ローツェは1985年に設立。設立当時から、「世の中にないものをつくる」という理念を掲げている。設立時の最初の製品はステッピングモータドライバだったという。だが時代は、世界の半導体市場を日本がリードしていた黄金期。創業者であり、現在取締役相談役である崎谷 文雄氏が前職で半導体製造に関わっていたこともあり、顧客からの要望で作り始めたのが半導体ウエハ搬送ロボットだったのだ。
順調に業績を伸ばしていたが、1990年代半ばになるとコストダウンという課題に直面する。ローツェの製品はアルミニウム切削部品が多い。自社でアルミを安く輸入するのは難しく、海外調達を目的に進出したのがベトナムだ。ベトナム人は勤勉で、成果主義が根付いているというのが進出を決めた理由だったという。だが当時のベトナムはまだ日系企業の進出も少なく、現地サプライヤーも十分ではない。自分たちで何もかも全てをやらなくてはならないという状況だった。地元福山市の協力企業たちのサポートを受けながら内製化を進め、当初は機械加工のみであった業務内容をアルマイト処理、溶接、板金塗装とどんどん拡大した。現在では材料・部品さえ購入すればベトナムの自社内で完結できるまでに成長。これが同社の強みでもある垂直統合型生産体制へと繋がっていくこととなる。


なぜローツェの搬送装置は世界中から選ばれるのか
高いクリーン度と壊れにくさへの追求がカギ
ローツェ製品の強みは、非常に高いクリーン度にある。半導体はナノレベルを要求される段階に達し、ホコリ1粒が不良の原因となり得る。開発設計段階からクリーン度を最重要要素と捉え、いかにゴミを出さないかという設計を追求しているのだ。ナノの世界では、ロボットの関節部などモノとモノが接触すれば必ずごみが発生する。それをどのように抑えるのか。そして発生してしまったゴミをいかにウエハに付着させないようにするのか。EFEMという装置には、上部にFFU(ファンフィルターユニット)が付いており、HEPAフィルタ・ ULPAフィルタを通った非常にクリーンなエアによる層流でごみを下方排出し、ごみをウエハに付着させない機構となっている。こうした気流の制御技術を含めトータルでクリーン度を維持する技術力が、他社では太刀打ちできないローツェの強みなのだ。
ローツェの装置は壊れない。非常に高い信頼度を誇る。壊れないということは工場の生産性に寄与するだけではない。装置のメンテナンスのために内部を開けてしまえば、クリーン度を保つことは難しい。メンテナンスフリーで壊れにくいということは、クリーン度の維持にも貢献しているのだ。10〜20年前と比べ半導体はさらに微細化し、加えて計測技術が進展したことによってクリーン度の要求はどんどん厳しくなっている。そうした状況にあって高い技術力と信頼性が認められ、ローツェは半導体ウエハ搬送において揺るがない立ち位置とシェアを確立しているのだ。

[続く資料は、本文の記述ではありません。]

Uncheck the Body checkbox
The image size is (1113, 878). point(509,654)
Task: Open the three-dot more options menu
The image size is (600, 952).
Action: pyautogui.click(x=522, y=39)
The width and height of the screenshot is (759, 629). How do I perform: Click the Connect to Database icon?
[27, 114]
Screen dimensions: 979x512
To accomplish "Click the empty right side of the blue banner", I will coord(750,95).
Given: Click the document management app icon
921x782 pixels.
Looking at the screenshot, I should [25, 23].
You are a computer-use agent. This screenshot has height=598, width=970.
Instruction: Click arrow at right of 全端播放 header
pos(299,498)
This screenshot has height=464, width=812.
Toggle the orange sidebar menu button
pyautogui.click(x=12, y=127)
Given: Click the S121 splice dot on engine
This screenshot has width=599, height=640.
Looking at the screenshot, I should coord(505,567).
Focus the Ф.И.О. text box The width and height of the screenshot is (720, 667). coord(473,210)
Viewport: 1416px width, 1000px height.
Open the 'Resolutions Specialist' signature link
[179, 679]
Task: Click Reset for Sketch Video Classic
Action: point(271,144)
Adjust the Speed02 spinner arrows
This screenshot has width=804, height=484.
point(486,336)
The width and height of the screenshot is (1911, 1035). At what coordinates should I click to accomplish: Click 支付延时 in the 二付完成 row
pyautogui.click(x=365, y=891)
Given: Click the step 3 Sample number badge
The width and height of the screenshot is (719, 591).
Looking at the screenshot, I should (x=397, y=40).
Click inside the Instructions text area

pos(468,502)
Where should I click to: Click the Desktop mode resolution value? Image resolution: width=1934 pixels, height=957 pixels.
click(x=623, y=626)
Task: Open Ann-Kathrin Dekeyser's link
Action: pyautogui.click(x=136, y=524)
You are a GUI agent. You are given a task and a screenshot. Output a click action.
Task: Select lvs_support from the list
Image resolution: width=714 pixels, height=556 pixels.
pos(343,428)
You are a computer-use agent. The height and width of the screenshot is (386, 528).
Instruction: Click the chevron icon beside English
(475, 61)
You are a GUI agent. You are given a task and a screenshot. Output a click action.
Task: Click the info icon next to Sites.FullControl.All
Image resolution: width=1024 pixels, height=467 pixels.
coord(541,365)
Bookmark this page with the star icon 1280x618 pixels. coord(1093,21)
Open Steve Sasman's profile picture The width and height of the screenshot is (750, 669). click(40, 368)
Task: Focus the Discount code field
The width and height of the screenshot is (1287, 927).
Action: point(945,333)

「ムーアの法則」の通り、半導体業界では常に微細化が進行していた。現在では2次元方向の縮小化は限界値に達し、費用対効果が合いにくい状況となっているという。そこで現在起こっているのが、3Dパッケージングだ。チップを縦に積み上げ組み合わせることで、より高性能で高機能な半導体の開発がトレンドとなっているのだ。これによって、搬送に求められる機能も変化した。運ぶものは薄くなったり、重くなったり、材質や形状もさまざまで、非常に繊細に積まれているチップがずれないよう、いかに正確に振動しないように搬送するかという技術が求められるようになっている。代表取締役社長 藤代祥之氏は「半導体業界は面白いです。過去に何度も物理的にこれ以上微細化は無理だという話が出ますが、そのたびにあらゆる方法で乗り越えてきたのが半導体業界です。なので、これからもいろんな問題起きるでしょうが、飛躍的なスピードで成長していくと思います」と語る。
半導体業界は非常にスピード感が求められる業界である。納期管理は厳しく、要求事項も厳しい。つぎつぎに新しい技術が生まれ、あっという間に展開されていくダイナミックな業界だ。ローツェでは、半導体工場における工程間のウエハ搬送や順番の入れ替えなどの用途で工場に直接製品を販売する場合と、半導体製造装置メーカーに対しサブモジュールとして納入するパターンの2種がある。いずれの場合でも、顧客ごとにカスタマイズされ、オプション構成も異なる。機械構造、制御ユニット、センサ類からソフトウェアに至るまで、自社グループで一元管理できる垂直統合生産体制を築き上げたことが、業界のスピード感やカスタマイズ需要に対応できるカギとなっているのだ。
半導体製造には非常に多くのプロセスがある。プロセスごとに特化された技術を持つメーカーも数多く存在する。だが、搬送という工程は工場内で常に存在し、しかも複数台必要。マーケットが非常に広いこともローツェが存在感を示すことができている理由だ。

半導体で生かしたノウハウを再生医療分野へ
半導体関連装置だけでなく、新たな分野へも挑戦している。それがライフサイエンス事業だ。半導体で培ったノウハウや経験を生かし、細胞培養装置を開発・製造している。培養において、外部から侵入する菌やカビをいかに防ぐかという点で同社のクリーン技術が生かされているのだ。現在では製薬企業の研究室などのオートメーション化の需要が高まっている。自動培地交換機能付きのインキュベーターがラインナップされており、モバイルロボットなどと組み合わせ、ラボオートメーション化のテストを行っているという。さらに今後、再生医療分野がより広く大規模で行われるようになれば、新しい柱となる可能性も秘めている。再生医療分野は想定より市場規模の拡大は緩やかだと言うが、社会的意義、将来性共に魅力のある分野だ。「再生医療はとても素晴らしい領域。この先長い目で見れば必ず病気、怪我の有力な治療方法になっていくと思います。ただiPSが脚光を浴びて10年以上、残念ながらまだ広く普及するには至っていません。現在はラボオートメーションに注力しながら、創薬のサポートや再生医療市場拡大に貢献していきたい。」と藤代氏は語る。

右肩上がりの成長を促す「フラットな」社風
ローツェの生産現場はベトナムへシフトしている。だが研究開発の拠点は本社のある福山市だ。海外顧客案件も手掛けるグローバルな業務運営を行っている。ローツェは創業当時から役職、上下関係のないフラットな社風を持つ企業だ。藤代氏が社長就任後は役職での呼称もやめたという。「半導体のスピード感に追いつくためにも、いいものを作るためにも言いたいことをフランクに言い合える環境作りは本当に大切だと思っています。ぜひそこにも注目してもらえたら。半導体はずっと倍々ゲームみたいなことをやり続けてきています。今は AI が注目されていますが、テクノロジーによってできなかったことがこんなにできるようになり、社会を変えている。そういう点では、とても面白い業界だと思います。」より良いもの、世界をより良くするものを作るためにどうすればいいのか――急成長を続けるローツェには、気負いがない。フラットに、そして誠実に。自社の強みを追求していくことが何よりの強みなのだ。